#### EXERCISE INSTRUCTIONS:
Lines from the one containing "Image resolution: width=1600" to the end of the data below are to be restated exactly, with both ends included and nothing else.
(GIVEN INFORMATION)
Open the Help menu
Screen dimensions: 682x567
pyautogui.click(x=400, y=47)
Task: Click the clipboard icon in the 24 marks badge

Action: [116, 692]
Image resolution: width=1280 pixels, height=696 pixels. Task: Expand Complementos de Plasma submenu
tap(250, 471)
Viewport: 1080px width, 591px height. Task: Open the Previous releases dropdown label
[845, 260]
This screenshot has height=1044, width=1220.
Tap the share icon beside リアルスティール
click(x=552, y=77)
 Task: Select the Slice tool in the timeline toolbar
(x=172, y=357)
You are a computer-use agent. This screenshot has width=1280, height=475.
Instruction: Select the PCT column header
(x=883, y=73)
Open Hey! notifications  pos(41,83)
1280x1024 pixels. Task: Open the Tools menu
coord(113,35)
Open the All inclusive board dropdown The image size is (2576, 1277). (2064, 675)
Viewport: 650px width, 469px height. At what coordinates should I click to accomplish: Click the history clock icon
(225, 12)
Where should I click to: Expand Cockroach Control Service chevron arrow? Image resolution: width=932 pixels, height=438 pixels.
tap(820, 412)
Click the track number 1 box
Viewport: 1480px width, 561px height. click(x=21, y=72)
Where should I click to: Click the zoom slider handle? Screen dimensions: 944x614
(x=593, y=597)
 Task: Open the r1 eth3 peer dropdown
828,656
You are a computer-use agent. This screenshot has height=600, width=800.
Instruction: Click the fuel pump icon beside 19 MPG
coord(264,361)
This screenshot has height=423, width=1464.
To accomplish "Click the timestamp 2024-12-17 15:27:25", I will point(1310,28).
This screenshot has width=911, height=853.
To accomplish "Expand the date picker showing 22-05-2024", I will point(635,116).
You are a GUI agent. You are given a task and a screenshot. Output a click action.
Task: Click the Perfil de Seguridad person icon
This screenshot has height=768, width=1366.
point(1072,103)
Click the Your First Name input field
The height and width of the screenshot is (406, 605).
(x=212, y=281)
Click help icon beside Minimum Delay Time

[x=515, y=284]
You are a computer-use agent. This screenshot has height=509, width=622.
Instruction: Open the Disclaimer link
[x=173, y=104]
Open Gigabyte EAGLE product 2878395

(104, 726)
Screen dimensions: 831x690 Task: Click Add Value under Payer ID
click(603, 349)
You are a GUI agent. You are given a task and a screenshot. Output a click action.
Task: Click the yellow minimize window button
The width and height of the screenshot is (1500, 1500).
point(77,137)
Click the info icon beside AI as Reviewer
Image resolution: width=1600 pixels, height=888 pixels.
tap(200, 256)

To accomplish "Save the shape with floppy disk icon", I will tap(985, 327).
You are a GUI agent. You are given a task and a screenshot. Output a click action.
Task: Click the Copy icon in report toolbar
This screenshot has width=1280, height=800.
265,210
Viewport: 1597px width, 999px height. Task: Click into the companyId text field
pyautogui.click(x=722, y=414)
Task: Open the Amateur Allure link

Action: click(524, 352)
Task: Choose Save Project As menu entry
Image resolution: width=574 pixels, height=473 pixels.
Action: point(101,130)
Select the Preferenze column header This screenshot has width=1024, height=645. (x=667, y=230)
(End GIVEN INFORMATION)
#### RESPONSE TO THIS EXERCISE:
Image resolution: width=1600 pixels, height=888 pixels.
tap(200, 256)

To accomplish "Save the shape with floppy disk icon", I will tap(985, 327).
You are a GUI agent. You are given a task and a screenshot. Output a click action.
Task: Click the Copy icon in report toolbar
This screenshot has width=1280, height=800.
265,210
Viewport: 1597px width, 999px height. Task: Click into the companyId text field
pyautogui.click(x=722, y=414)
Task: Open the Amateur Allure link

Action: click(524, 352)
Task: Choose Save Project As menu entry
Image resolution: width=574 pixels, height=473 pixels.
Action: point(101,130)
Select the Preferenze column header This screenshot has width=1024, height=645. (x=667, y=230)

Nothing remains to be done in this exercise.